I noticed something painful this vacation, and that is, I don’t enjoy seeing myself in family photographs these days. We’re all getting older, right? And digital photography allows us to see ourselves immediately after a photo is taken. “Ahhhh…better delete that one. That’s terrible of me,” I found myself saying, leaning over Mr. Chattering’s shoulder as I regarded myself in the digital camera’s tiny screen. “Oh gosh, I look awful in that one too. Delete that.”

Can you believe me? As a reporter covering politicians and self-conscious society people many years ago, I learned that WE ARE NOT OUR PHOTOGRAPHS. But when the photograph is of you, this lesson is easy to forget.

For example, I once had the good fortune to be seated next to the wife of a cabinet official at a fashionable luncheon in Washington D.C. This attractive businesswoman was putting some pizazz into the Washington party scene at the time, but as I sat in such intimate proximity–close enough to visually scan her jaw and ear in search of her plastic surgery scars–I could see that she’d rigged her face with the help of her doctors to photograph well, but that she in fact, in real life, looked strangely exaggerated. Big jaw. Cheekbones like the Blue Ridge Mountains. You would not have wanted to look like this woman really, and yet, day after day, the same face photographed beautifully for the society pages. Apparently–can I really dish?–fab Kabbalist Madonna is a tad this way too, or so says an art director I know who once had lunch with her: She doesn’t telegraph stunning beauty in person, yet she “comes up” well on film.

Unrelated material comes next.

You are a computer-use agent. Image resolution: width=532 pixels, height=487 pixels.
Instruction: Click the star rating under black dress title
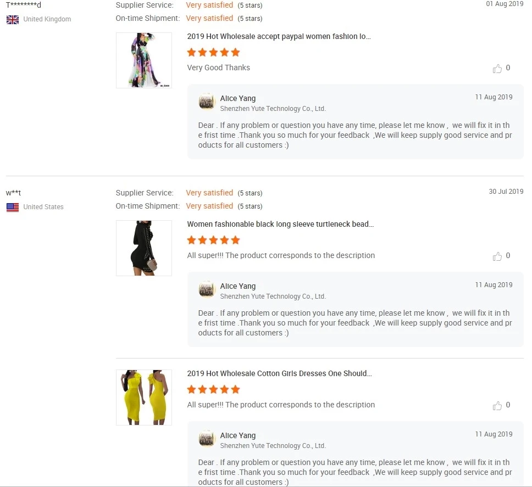[213, 240]
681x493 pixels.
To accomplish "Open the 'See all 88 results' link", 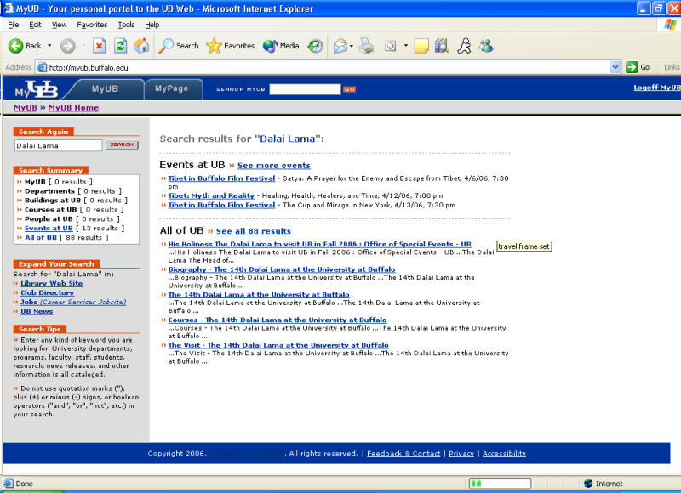I will point(253,231).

So I’m trying to stay calm as I see myself photographing less well than I think I look. I know a lot of women freak out when they see photographs of themselves, and even seek the surgeon’s knife to quickly fix the face that produced any unflattering photo images, instead of believing that they are not precisely what their photographs reveal.

It’s my hope that continued healthy living will help me look my natural best, no matter my age. More rigorous aerobic exercise wouldn’t hurt me either. We are not our perceptions; we are not our chattering thoughts. So today, as the family vacation photos are printed, my mantra will be: “I am not my photographs.” The Sufi teacher Pir Vilayat Inayat Khan used to say: “If you could see yourself through God’s eyes, you wouldn’t believe how beautiful you are!”